ENG430 Week 1: Me and What I Love (or, What I love and I*)

    My name is Greta Mau and I’d love if you’d refer to me using she or they pronouns. This semester, I began stumbling through my last year of UWM’s Secondary English Education program.  Thus far, I’ve earned a minor in Theatre, which I also hope to teach someday. Juggling fieldwork and my senior year has defined my past month. Working toward full-time student teaching while attending regular coursework makes me relate to my 10th grade students more than I thought possible. Just like them, I’m bustling, red-faced, up steep flights of cracked concrete only to slide into someone else's non-assigned spot five minutes before the bell. Like them (as always) I’m playing weeks of procrastination-based catch-up. The tension of impending obligation sands me smooth. Only, I don’t have my mom to blame it on, anymore.

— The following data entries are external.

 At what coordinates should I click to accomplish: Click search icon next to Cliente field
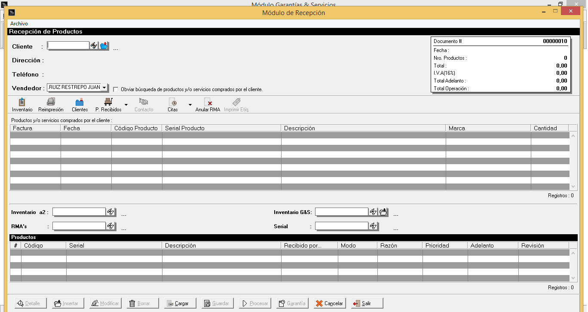94,46
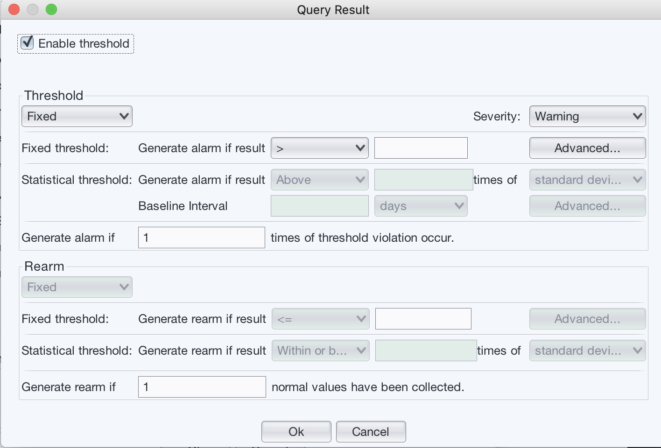This screenshot has height=448, width=661.
Task: Open the Within or below rearm dropdown
Action: point(320,350)
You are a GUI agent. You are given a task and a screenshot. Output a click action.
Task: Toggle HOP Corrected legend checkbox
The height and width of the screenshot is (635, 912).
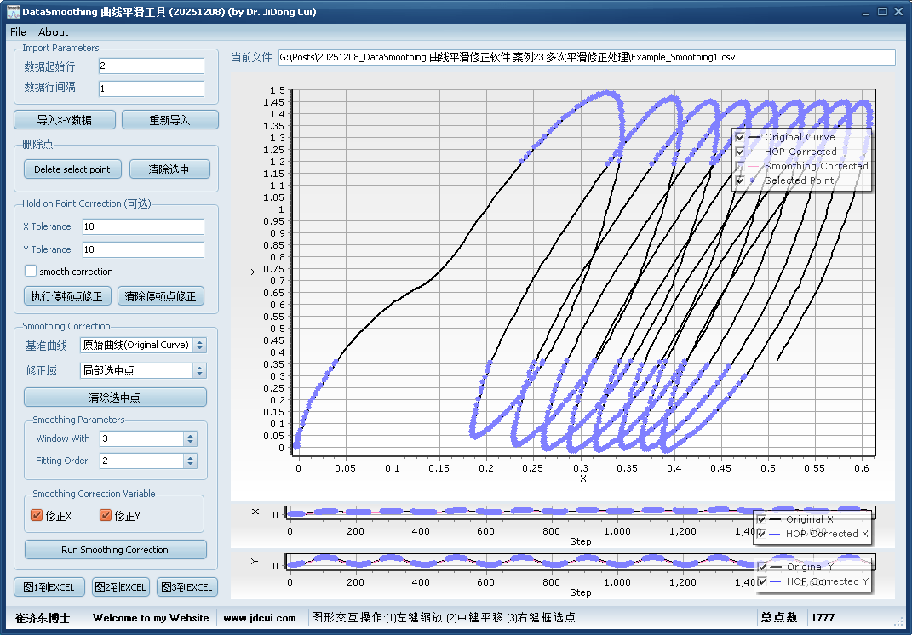click(x=740, y=152)
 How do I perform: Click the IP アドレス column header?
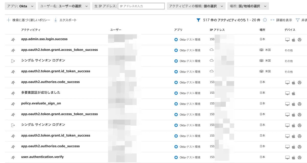point(217,30)
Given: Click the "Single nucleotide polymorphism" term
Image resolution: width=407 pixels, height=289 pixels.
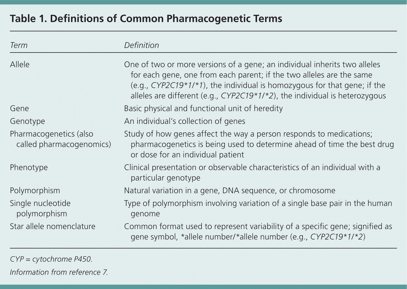Looking at the screenshot, I should [x=40, y=208].
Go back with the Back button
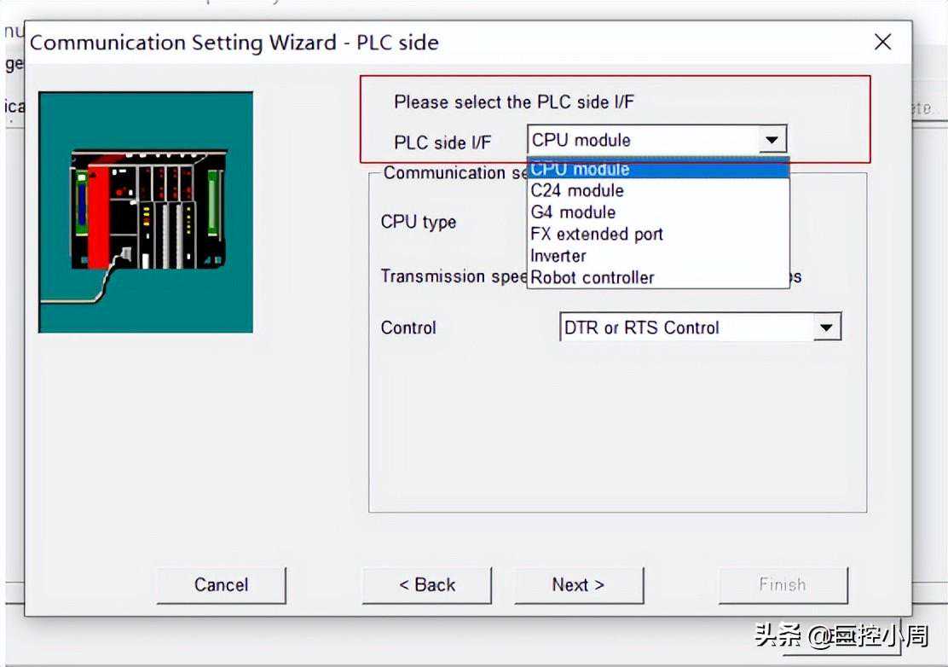This screenshot has width=948, height=667. (x=427, y=585)
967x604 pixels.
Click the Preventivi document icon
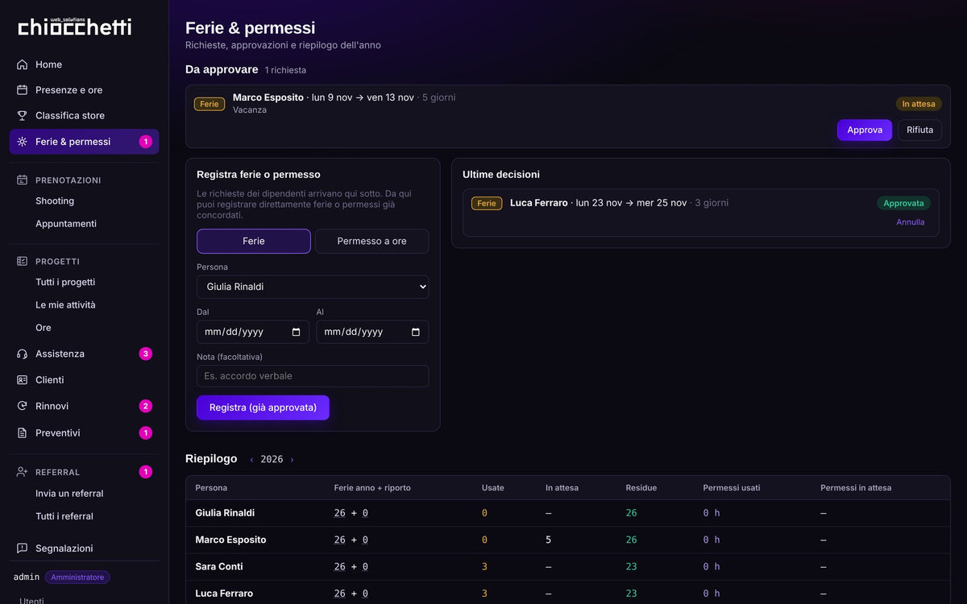(x=22, y=432)

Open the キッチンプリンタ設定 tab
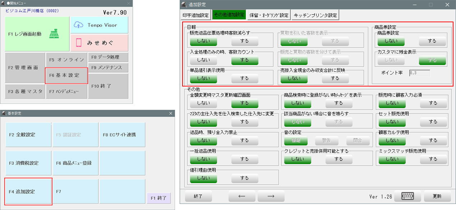315,15
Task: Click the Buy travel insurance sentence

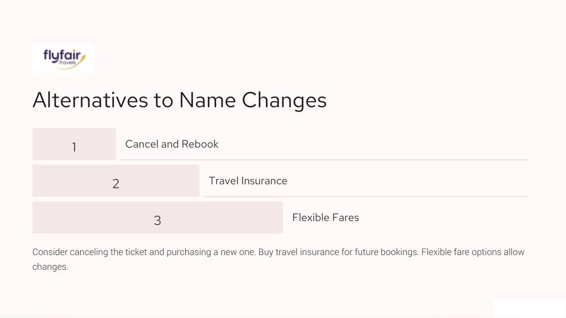Action: point(339,252)
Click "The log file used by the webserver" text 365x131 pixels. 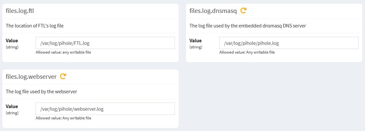point(41,92)
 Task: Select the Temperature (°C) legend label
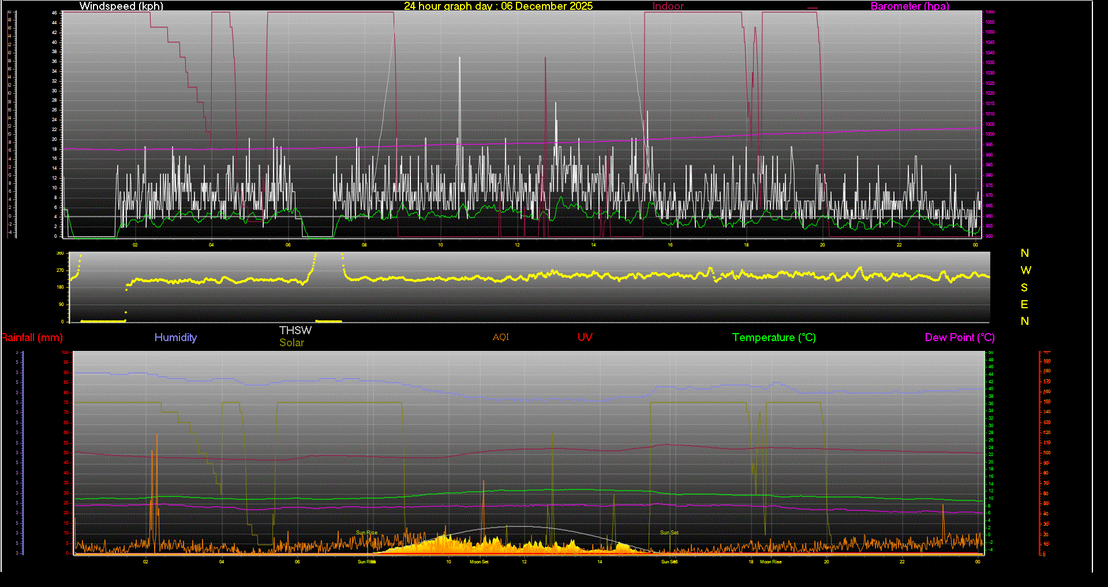pos(774,338)
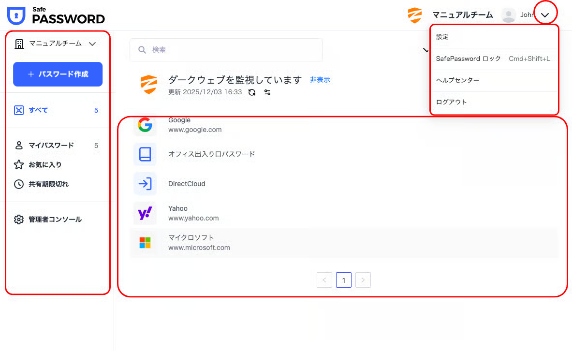Choose SafePassword ロック from the menu
572x351 pixels.
[x=468, y=59]
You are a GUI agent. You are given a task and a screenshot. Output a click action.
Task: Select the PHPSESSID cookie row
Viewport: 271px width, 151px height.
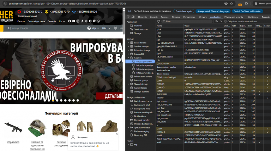coord(161,95)
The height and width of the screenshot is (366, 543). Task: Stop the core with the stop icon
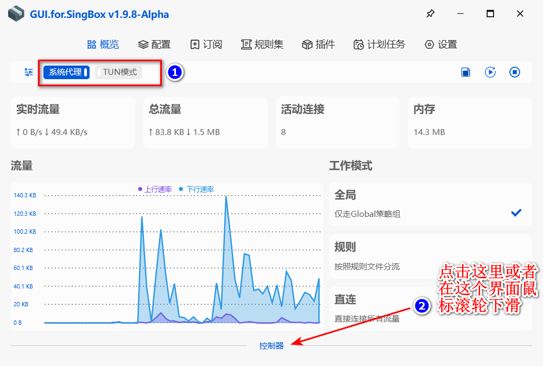pos(515,72)
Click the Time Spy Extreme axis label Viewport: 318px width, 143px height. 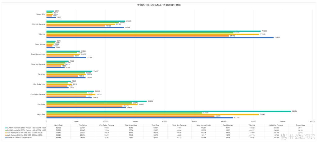38,64
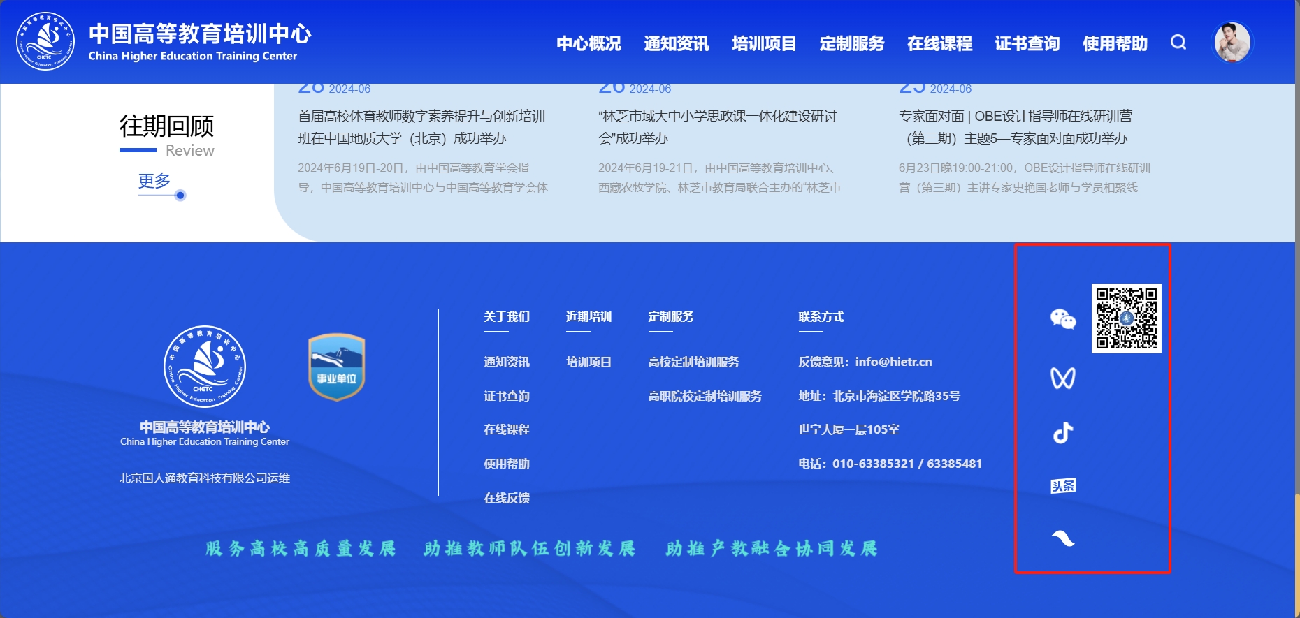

    I love sharing my writing, but especially with an environment in place to receive feedback. It is so important for me to receive critical and formative advice in order to claim that I’ve actually completed something. In the same way, my favorite part of writing is the workshopping. As a future English educator currently building my pedagogy, it is vital that I expand upon my ability to critique in real time. The stories I enjoy most are stories that feel lived, rather than larger-than-life tales. When working with students, I emphasize forming clear and direct narratives (which I need to work, on, myself) while finding moments of idiosyncrasy. Personally, I struggle most with meeting word count. I find myself writing out my entire idea in the smoothest way possible, and then needing to add clunky paragraphs to satisfy the prompt.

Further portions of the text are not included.